_Brano fornito_.
* * * *
Diretto da Christophe Honoré, scrittore di romanzi, regista teatrale e sceneggiatore L’Hotel degli amori smarriti, presentato a Cannes 2019, è una lunga (ed interminabile malgrado la breve durata di 90 minuti) dissertazione sull’amore passato e presente con protagonisti Chiara Mastroianni e Benjamin Biolay che dopo essere stati marito e moglie nella vita reale, si ritrovano fianco a fianco anche nella finzione.

Richard e Maria sono una coppia sposata da molti anni, in cui il fuoco della passione è ormai estinto. Tuttavia Richard ama ancora Maria ed è per lui una tragedia quando scopre, casualmente, che la donna ha un’amante: l’ultimo, a quanto pare, di una lunga serie.
Maria lascia il tetto coniugale e si trasferisce nell’hotel di fronte dal quale può avere una vista privilegiata sul suo appartamento e sulle reazioni di Richard.
Durante la notte riceve una serie di visite, tutte immaginarie, che dovranno in qualche modo aiutarla a schiarirsi le idee sul suo futuro.  

In un continuo gioco di materializzazioni dei ricordi la protagonista si ritrova faccia a faccia con Richard da giovane, all’epoca del loro innamoramento e con Irene, amore giovanile di  Richard, che alla fine le ha preferito Maria. A questi si aggiungono tutti gli uomini con cui, nel corso degli anni, Maria ha tradito il marito.

Un bailamme di persone e di esperienze pregresse che vogliono essere una sorta di riflessione attenta sul passato, facendo rivivere sensazioni ed emozioni smarrite, ma anche sul presente, sull’oggi e su come il tempo ha cambiato prospettive, punti di vista esistenziali, priorità.
"Perché non ti amo più?" si chiede la donna.
E per rispondere a una domanda, solo all’apparenza semplice,  il regista si inerpica sulla strada della più totale autoreferenzialità dando vita a un film cerebrale, cervellotico, verboso, logorroico, sia pure a tratti stemperato dall’ironia, infarcito di dissertazioni banali del tipo “Non possiamo accettare che tutta la nostra vita ruoti intorno a una sola persona” (e così il tradimento trova una sua ragion d’essere) o “Il matrimonio è come un lavoro, richiede impegno e dedizione” (ma che novità).

Privo della leggerezza della commedia quanto piuttosto appesantito da un incessante vai e vieni di ricordi e personaggi tra l’appartamento e la stanza di hotel (la numero 212 con un preciso riferimento all’articolo del Codice Civile francese che enuncia che i coniugi si devono rispetto, fedeltà, aiuto ed assistenza reciproci) il film ha valso all’inespressiva Mastroianni un premio (potenza del cognome) come migliore interpretazione nella sezione Un certain regard.
* * * *
_Sezione dati_.

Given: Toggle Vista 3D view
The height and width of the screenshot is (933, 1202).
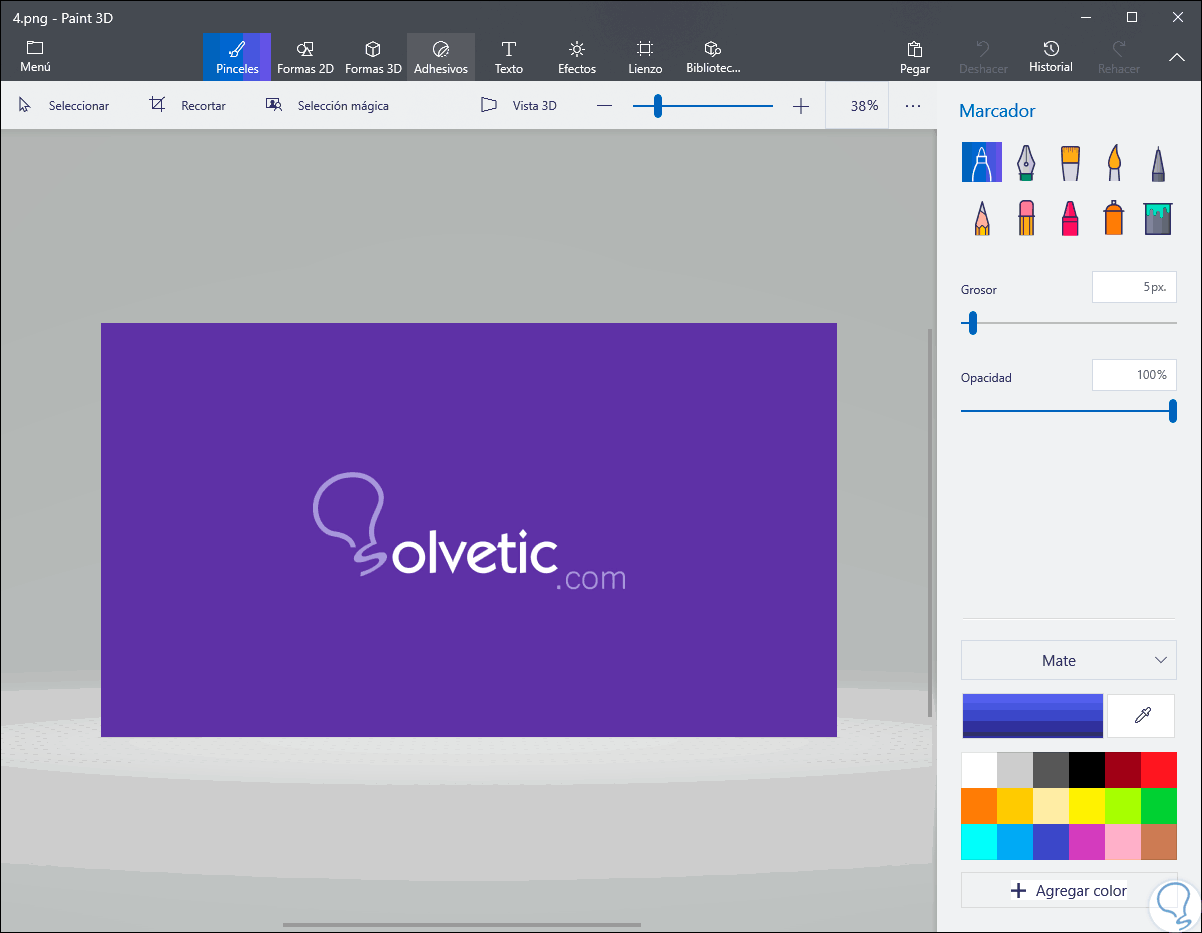Looking at the screenshot, I should click(x=519, y=105).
* * * *
_Le tue istruzioni_. Cita alla lettera, dalla recensione del film, il tratto da "In un continuo" fino a "chiede la donna.".

_Il risultato_.
In un continuo gioco di materializzazioni dei ricordi la protagonista si ritrova faccia a faccia con Richard da giovane, all’epoca del loro innamoramento e con Irene, amore giovanile di  Richard, che alla fine le ha preferito Maria. A questi si aggiungono tutti gli uomini con cui, nel corso degli anni, Maria ha tradito il marito.

Un bailamme di persone e di esperienze pregresse che vogliono essere una sorta di riflessione attenta sul passato, facendo rivivere sensazioni ed emozioni smarrite, ma anche sul presente, sull’oggi e su come il tempo ha cambiato prospettive, punti di vista esistenziali, priorità.
"Perché non ti amo più?" si chiede la donna.